Secrets in code — how to avoid giving hackers the keys to your server

Imagine this scenario: you’ve been working on a cool project all night. By 4 a.m. everything is ready, you do a final git push and go to sleep with a clear conscience. In the morning you find your AWS balance is zero and a miner is running on your servers. What happened? It turns out you left a line in one of the files: AWS_ACCESS_KEY_ID = "AKIA...".

This is a classic mistake thousands of developers have made. In this article we’ll look at why “just deleting the password” won’t help and how to set up automatic protection that will physically prevent you from making the mistake.

What are “secrets” and why is this a problem?

In development, secrets are any data that grant access to protected resources:

• Database passwords.
• API keys (Stripe, OpenAI, AWS, Telegram bots).
• Private SSH keys.
• Authorization tokens.

The main problem: developers often treat code as a draft. “I’ll paste the key here now to check if the integration works, and before deploy I’ll move it to environment variables.”

But Git doesn’t work that way.

The myth of deletion

Git is a version control system. Its primary job is to remember everything. If you committed a file with a password and two hours later removed it and made a new commit — the password didn’t disappear. It remained in the history. Anyone who clones your repository can revert to the earlier commit or simply look through git log and see your key.

Hackers don’t sit and manually browse repositories. They have scanner bots that monitor the public commit stream on GitHub 24/7. As soon as a key hits the network, it often ends up in an attacker’s database within minutes — sometimes within 20–60 seconds.

First line of defense: the “no secrets in code” principle

Before moving to tools, adopt a rule: code should be public by default.

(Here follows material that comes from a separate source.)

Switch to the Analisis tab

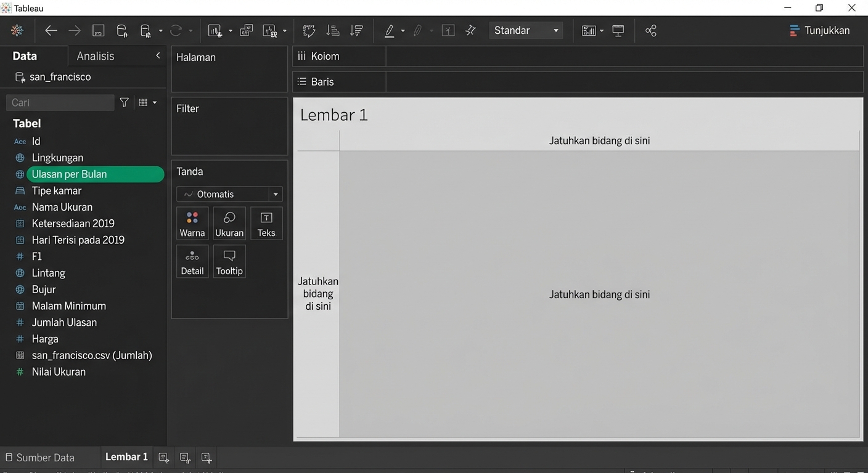click(x=96, y=56)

Even if you’re writing a private project, write it as if you’ll publish it as open source tomorrow.

Using .env files

The simplest way is to store settings in a .env file that never goes into Git.

1. Create a .env file.
2. Add your keys there: DB_PASSWORD=my_super_secret_password.
3. In code use libraries (for example, dotenv for JS/Python) to read these values.
4. Critically important: add the line .env to your .gitignore file.

Automating protection: introduction to Git hooks

We’re human, and we make mistakes. To eliminate the human factor, we need robots that will stop us before a commit is made. For this there are Git Hooks.

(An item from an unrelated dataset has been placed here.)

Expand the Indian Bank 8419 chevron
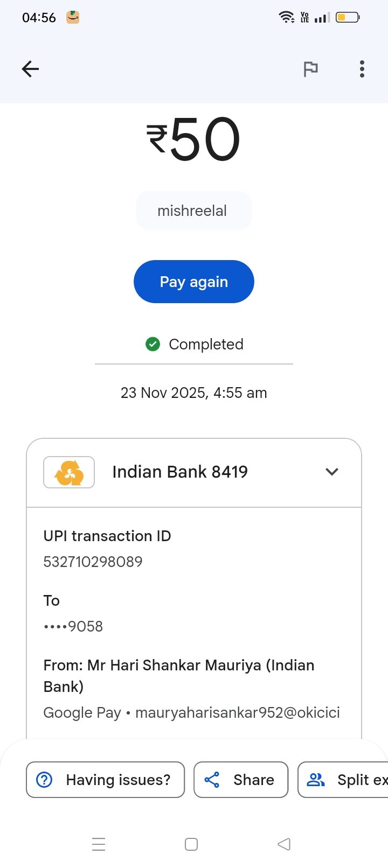 point(332,472)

Hooks are scripts that Git runs automatically on certain events (for example, before a commit or before a push).

Tool #1: Gitleaks

Gitleaks is one of the most popular and fastest secret scanners. It looks for matches across a huge pattern database (formats for AWS keys, Google Cloud, Stripe, etc.).

How this works in practice

Installation:
If you have Homebrew (macOS/Linux):

brew install gitleaks

Or you can download the binary from GitHub (Releases) for Windows/Linux/macOS.

Manual scan: You can run a scan of the entire project right now:

gitleaks detect --verbose

If there are forgotten keys in your project’s history, Gitleaks will list them with the exact lines and files.

Tool #2: pre-commit (a framework for the lazy)

To avoid running the scan manually every time, we use the pre-commit framework. It automates running Gitleaks on every attempt to run git commit.

Setup instructions

1. Install pre-commit:

pip install pre-commit

2. Create a file .pre-commit-config.yaml in the project root.

3. Add the following lines:

repos:
  - repo: https://github.com/gitleaks/gitleaks
    rev: v8.30.0  # Используйте актуальную версию
    hooks:
      - id: gitleaks

4. Install the hook into your system:

pre-commit install

What will happen now? When you run git commit -m "added login logic", Gitleaks will automatically run. If it finds a secret, it will abort the commit and print an error. You simply won’t be able to commit dangerous code. This is the concept of “secure by default”.

What to do if a secret has already been leaked?

If you discover that a key has been leaked to a public repository, the course of action should be:

1. Revoke the key: this is the most important step. Don’t try to just delete it from Git. Assume the password is known to everyone. Go to the management console (AWS, Google, Telegram) and deactivate the key. Create a new one.
2. Clean the history: if you truly need to remove traces from the repository, use BFG Repo-Cleaner or the built-in git filter-repo command. Ordinary git rm won’t help.
3. Rotate all related access: if a DB password leaked, change it everywhere it was used.

Summary for beginners

Dealing with secrets isn’t about complex algorithms; it’s about discipline and the right tools.

• Never write passwords directly in code.
• Use .env and .gitignore.
• Set up Gitleaks via pre-commit once, and it will save your career (and your wallet) in the future.

Remember: it’s better to be overcautious in security and spend 15 minutes setting up hooks than to spend a week recovering hacked infrastructure.